I've made my own Static Library project on Visual Studio.
The problem is this: unless I personally test the code in another separately created project, I'm not able to catch errors.
An example?
In my library I added a class that includes the iostream header file.
Somewhere in the class, I used COUT and ENDL... but I forgot to write using namespace std;
Well, the compiler didn't complain.
I used my Class in a separate project (simulating the project of a programmer that installs my library on his computer).
Well, since in my 'test project' I wrote the using namespace std;,
the program runs.
The problem is, when I erase that using directive, well at that point I get an error from the compiler.
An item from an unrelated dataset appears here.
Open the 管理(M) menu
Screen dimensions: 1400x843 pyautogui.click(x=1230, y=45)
This because I'm including the header of my library in my project, so the compiler gets all the code as if it was just one translation unit.
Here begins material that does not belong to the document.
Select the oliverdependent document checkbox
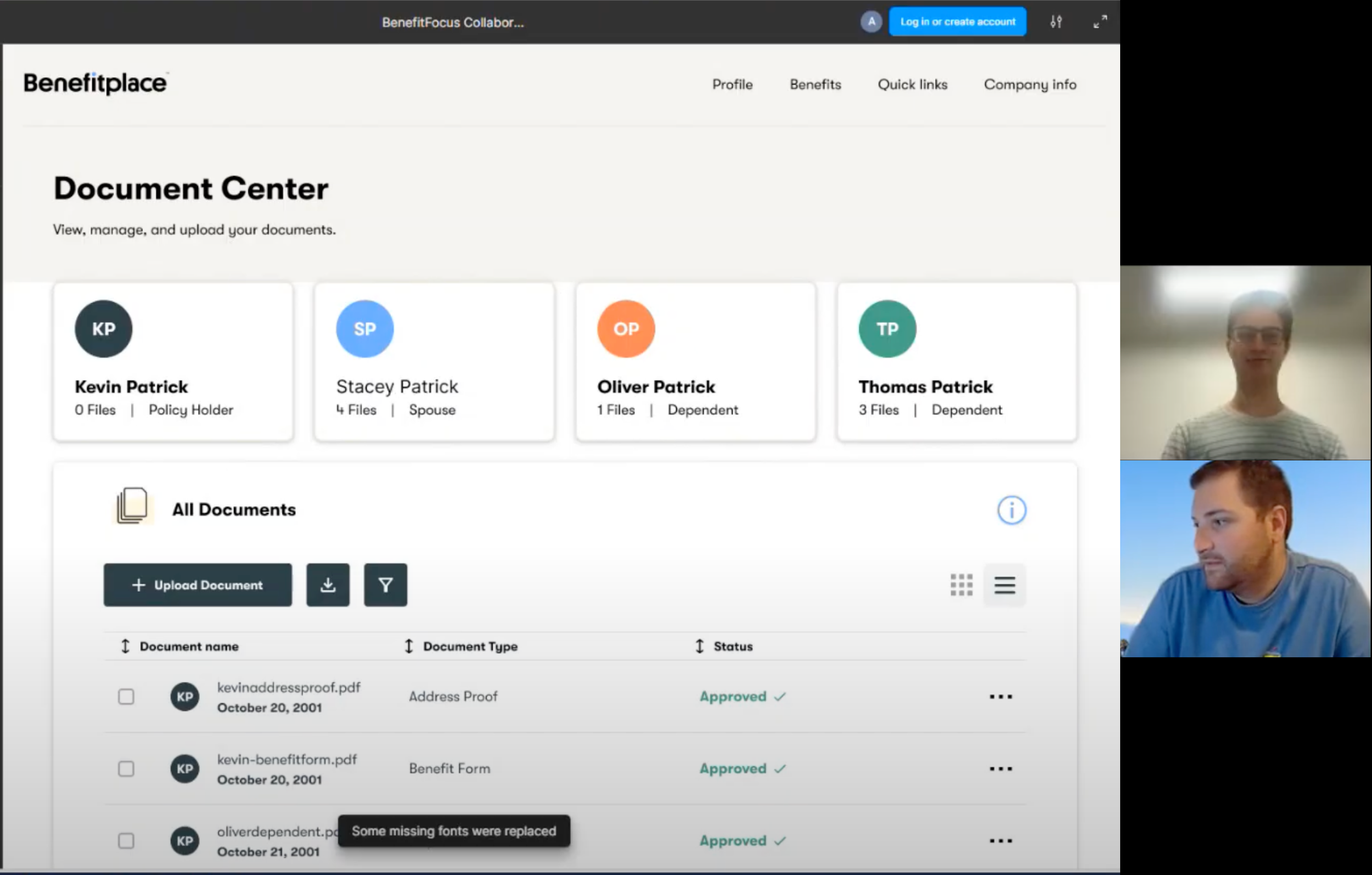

I want my compiler to be able to catch and warn me of those errors in my LIBRARY project.
If I forgot the using directive in my LIBRARY project, I want the compiler to warn me there!
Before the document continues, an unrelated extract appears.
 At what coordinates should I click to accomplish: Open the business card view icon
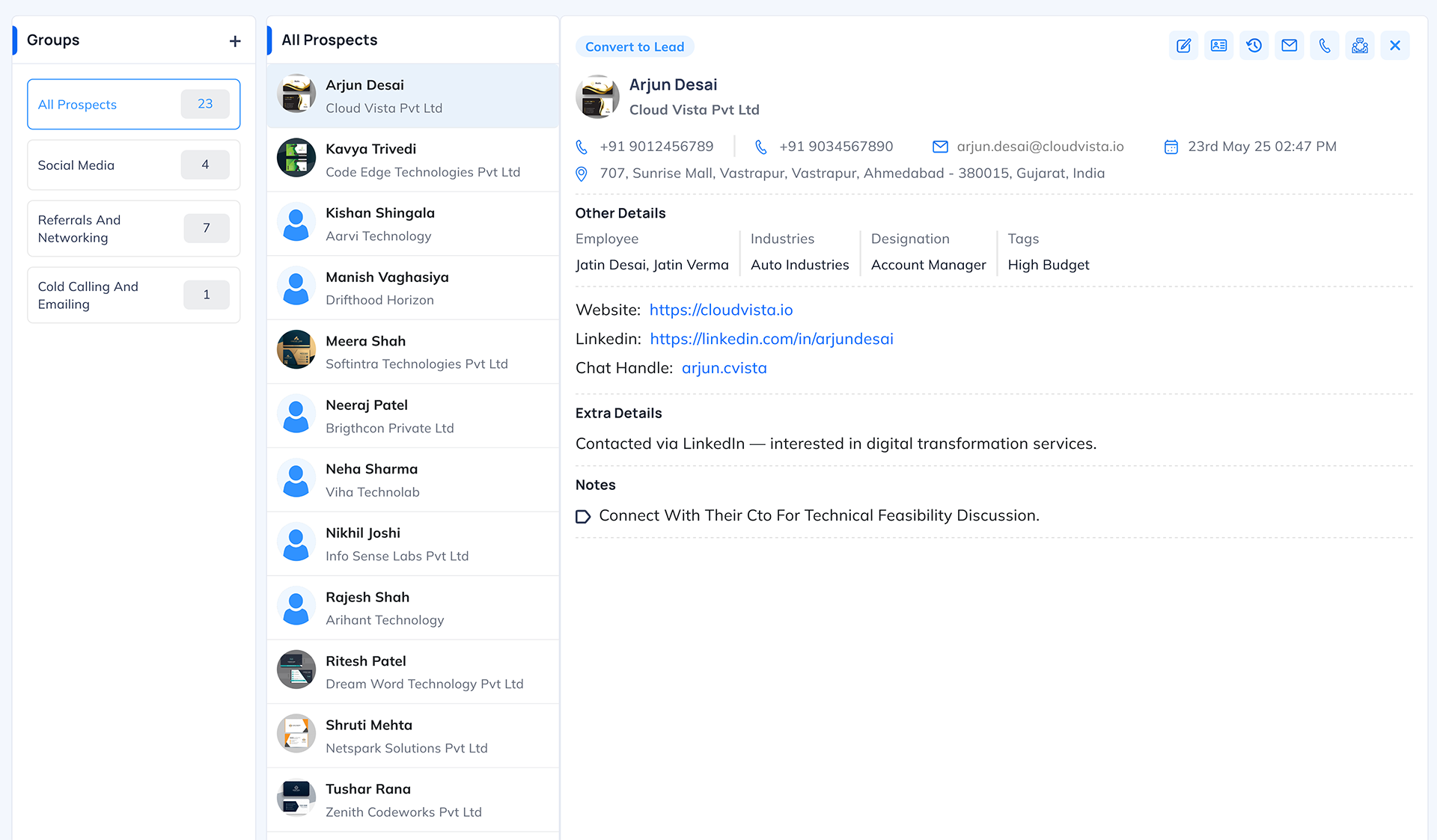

If your static library is made of header files, it isn't a static library. It's a handful of header files, and errors in those header files will only be found when they are compiled as part of something that uses them, just like any header file.
Depending on how the user of your library uses your header files, you may or may not get your wish. The user can have the library headers treated specially by the compiler, suppressing warnings, but it's their choice.
The compiler is silent if it never sees the code. So make it compile the code, and then it will see the code and then it will not be silent. For example, create a single main function that uses the template library functions so that they have to be created so the compiler has to look at them.